● **YOUR OBJECTIVE**
Return every line below that contains the word "agent", matching its case exactly.

● **SOURCE DATA**
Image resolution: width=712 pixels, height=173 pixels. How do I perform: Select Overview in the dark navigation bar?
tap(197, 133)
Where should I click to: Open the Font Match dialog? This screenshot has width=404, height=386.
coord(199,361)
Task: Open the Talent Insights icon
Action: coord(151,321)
---
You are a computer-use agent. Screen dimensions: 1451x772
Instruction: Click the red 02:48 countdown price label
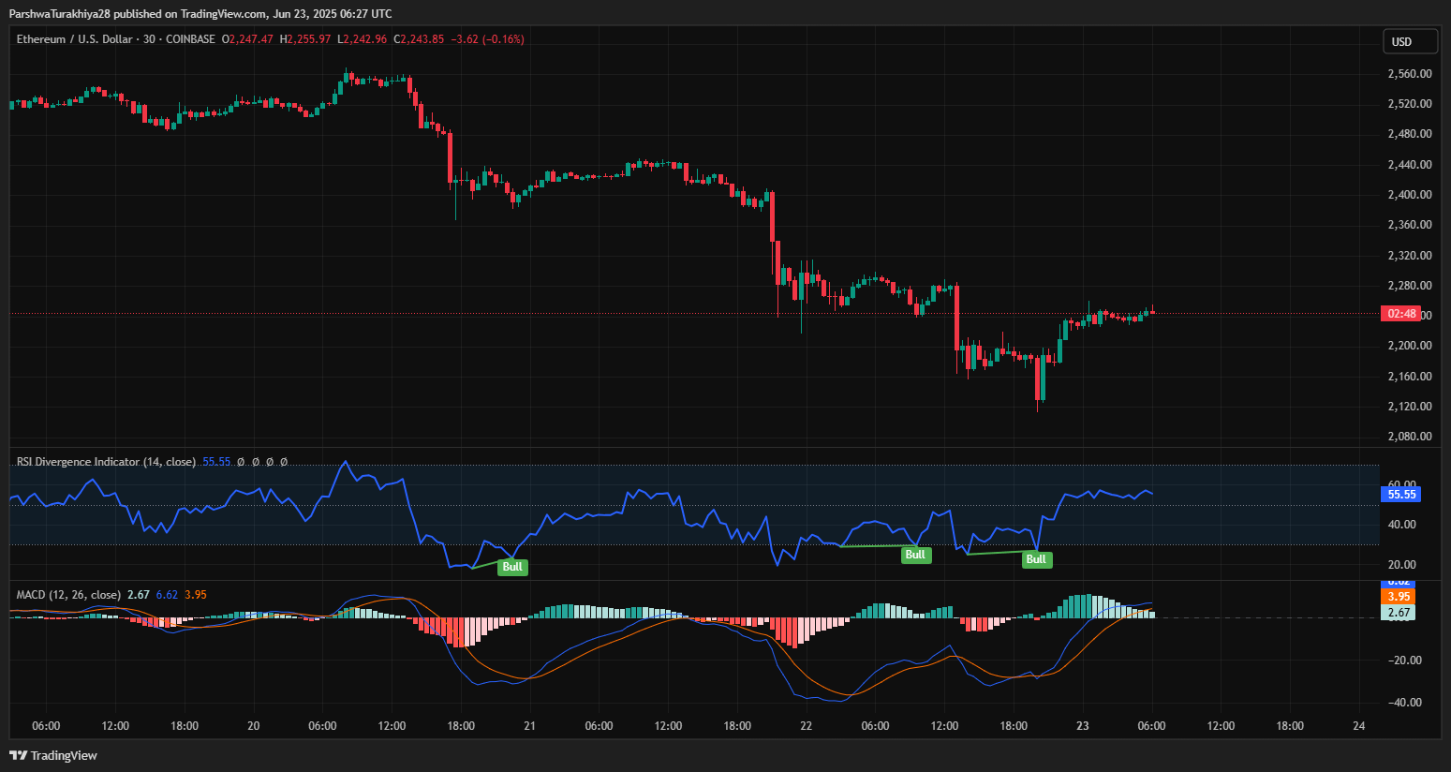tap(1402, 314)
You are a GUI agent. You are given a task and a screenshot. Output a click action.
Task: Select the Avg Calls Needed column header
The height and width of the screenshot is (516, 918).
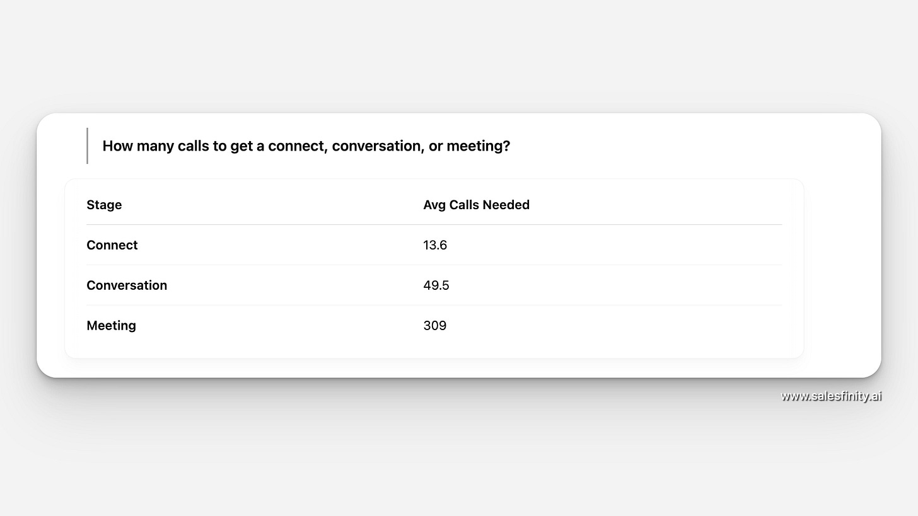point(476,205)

● **PROBLEM SOLUTION**
You are a computer-use agent. Screen dimensions: 1451x772
You are a GUI agent. You are given a task and a screenshot. Output a click action.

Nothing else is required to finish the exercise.